Frequently Asked Questions
Q: Are any of these items a choking hazard?
A: No, these items are all designed for young toddlers. Most of the items are oversized and rounded in their features, making them gentle on soft hands but also impossible to swallow.
Q: Just how tough are these toys?
A: This actually varies somewhat; the plastic farm animals and toy tractors are relatively indestructible to a toddler, with the exception of the axles on rolling toys. The wheels can be made to roll unevenly or fall off through extensive use. The wood product toys should be structurally secure for some time, but there are some reports of chipping paint with these products.
Q: What age should my toddler be starting to associate animals with their sounds?
A: There’s no perfect answer to questions like this, as all toddlers will have different learning curves. If your child isn’t quite matching up with the standard timeline set, don’t panic. Do keep an eye on their development, try to work on areas that they struggle in, and consult a professional if you feel like there may be underlying issues. Typically speaking, toddlers will start to assign animals and noises between 12 and 18 months. If you want to help them with this skill set, try investing in books and toys that will allow you a visual and aural representation for children to familiarize themselves with.
Q: Batteries included?
A: For the most part, batteries aren’t even necessary for these toys. The John Deere Animal Sounds Hayride does require AAA batteries, however, which are included.
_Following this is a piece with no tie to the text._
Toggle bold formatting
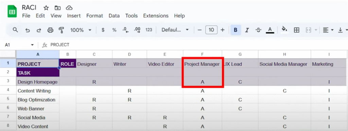The width and height of the screenshot is (348, 131). click(236, 30)
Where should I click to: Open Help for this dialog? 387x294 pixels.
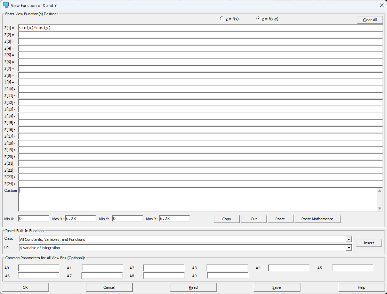[361, 287]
Q: Why the farm? Why not dinosaurs and spaceships?
A: Because these themes are relevant to the immediate world of a toddler. These are objects and sounds that your child can use today, helping them build the basic knowledge necessary to conceptualize larger and more foreign things. Today it’s the chicken, tomorrow it’s the T-Rex.
Q: What if my child isn’t improving with farm play?
A: Try to develop games around very basic premises, prompting your child to imitate your behavior usually is a good starting point. Say the name or make the sound of a certain animal, and prompt your child to designate that animal. If they are having trouble, point to the animal with them and provide an example for them to mimic. Even if the behavior begins as simple imitation, the underlying ideas are already forming for your child. When they begin to properly learn the names of things, begin helping them form simple thoughts into phrases like “I want chicken” or “Cows go moo.” Helping them begin to understand the references between themselves and other objects will build their receptive vocabulary.
Q: Are these toys all interactive?
A: No, not every toy has an interactive feature. While features such as lights and sounds can often hold the attention of your child longer, sometimes it’s better if play time is left up to their own imagination. Interactive toys can be fun and improve sensory skills, but imaginative play increases creativity and allows children to really think and use logic and reasoning as well. A good mix of both toys makes for some great play options.
Q: My child finds these boring. What can I do?
A: Not every child will find barns and farms fun to play with, but a good thing to try is adding other toys to the mix. Let them know that it’s okay to play with their favorite action figure inside their barn playset. You could also try encouraging this type of play in a group, since many kids just may not know how to start out with their own imaginative play. In a group, or even with siblings or cousins, they have access to more ideas and more kids to play with and overall, that will drive up their interest.